Цветная проба.Цветную пробу для лабораторных исследований впервые предложили Солк, Янгнер и Уорд в 1954 г. Предпосылкой для разработки данного метода явились наблюдения Эндерса, Уэллера и Роббинса, которые отметили, что в незаряженных тканевых культурах под влиянием продуктов метаболизма рН среды сдвигается в кислую сторону, что улавливается по пожелтению фенолрота, добавленного в питательную среду. В то же время жидкость в тканевых культурах, зараженных вирусом, убивающим живые клетки, сохраняла свой красный цвет.
Наиболее отчетливые результаты дают вирусы с высокой скоростью размножения при культивировании их на медленнорастущих клетках.
Так как метод цветной пробы не отличается высокой достоверностью, его в практике используют редко.

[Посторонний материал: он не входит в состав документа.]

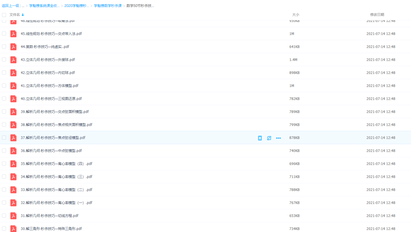
Task: Click the sort arrow next to 文件名
Action: point(23,15)
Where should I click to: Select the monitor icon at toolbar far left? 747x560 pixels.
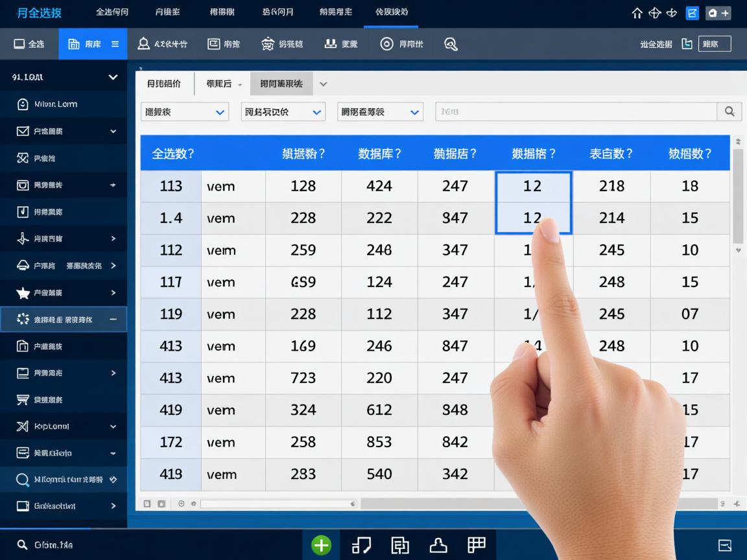tap(19, 43)
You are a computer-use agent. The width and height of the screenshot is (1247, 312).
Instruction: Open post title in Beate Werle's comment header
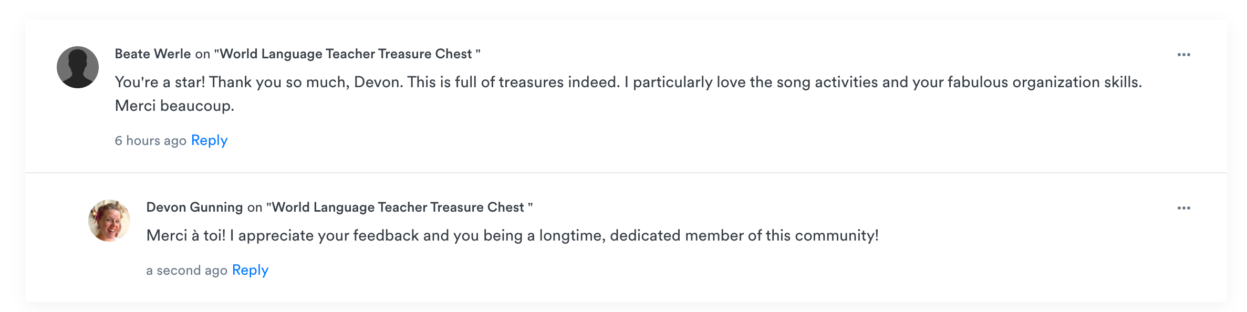pos(347,54)
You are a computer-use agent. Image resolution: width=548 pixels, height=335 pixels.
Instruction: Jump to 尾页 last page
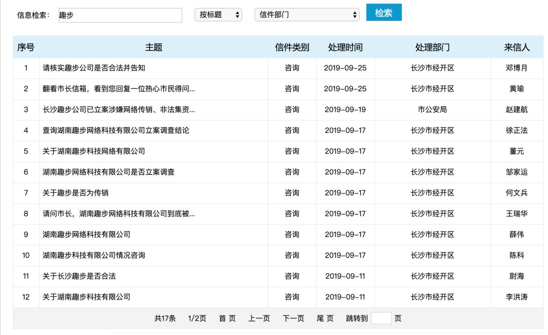click(325, 319)
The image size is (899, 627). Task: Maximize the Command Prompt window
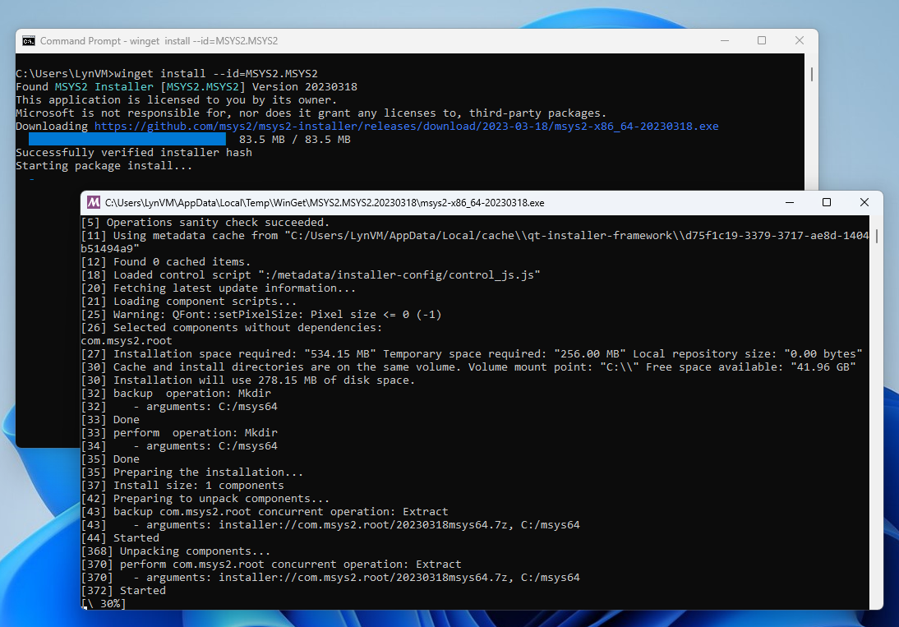(761, 40)
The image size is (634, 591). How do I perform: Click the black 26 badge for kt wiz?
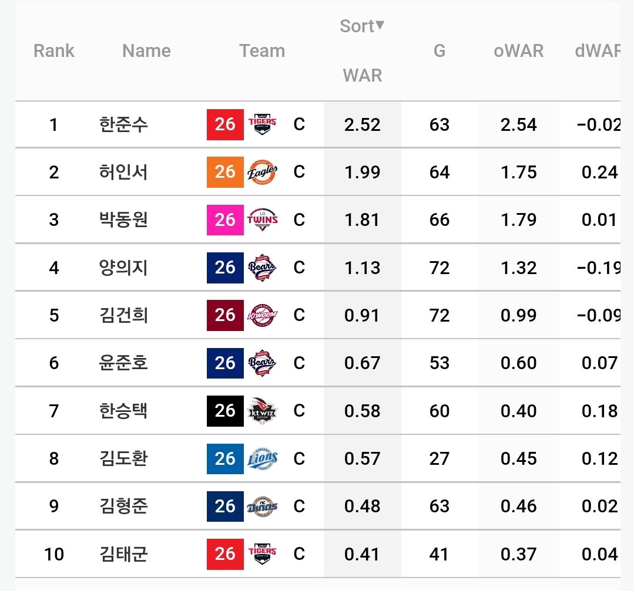coord(225,411)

Обнаружение внутриклеточных включений.При многих вирусных заболеваниях в клетках (в цитоплазме или ядре) различных органов и тканей появляются особые образования, называемые тельцами-включениями. Их классифицируют по локализации в клетке, составу нуклеиновой кислоты, тинкториальным свойствам и гомогенности. Вирусные тельца-включения хорошо обнаруживаются в препаратах, окрашенных гематоксилин-эозином. Для этого фиксированные на покровных стеклах клетки промывают в дистиллированной воде и погружают на 5–15 мин в раствор гематоксилина (гематоксилин Майера, Эрлиха, Карацци и др.).
Обнаружение вирусов в реакции иммунофлуоресценции.В том случае, если размножение вируса в культуре клеток не сопровождается цитопатическим эффектом, гемадсорбцией, его присутствие можно обнаружить с помощью флуоресцирующих антител. Этот метод широко используют при диагностике классической чумы свиней, парвовирусной инфекции свиней и других болезней.
Обнаружение вирусов с помощью иммунопероксидазной реакции (иммуноферментного анализа).Методика изложена в специальном разделе
Обнаружение вирусов с помощью электронного микроскопа.Методика изложена в специальном разделе.
Метод, основанный на интерференции вирусов.Построен на том, что некоторые вирусы в культуре клеток снижают способность размножаться в ней других вирусов. Например, вирус чумы свиней снижает инфекционную активность вируса ящура, вирус ньюкаслской болезни – вируса везикулярного стоматита и т. д.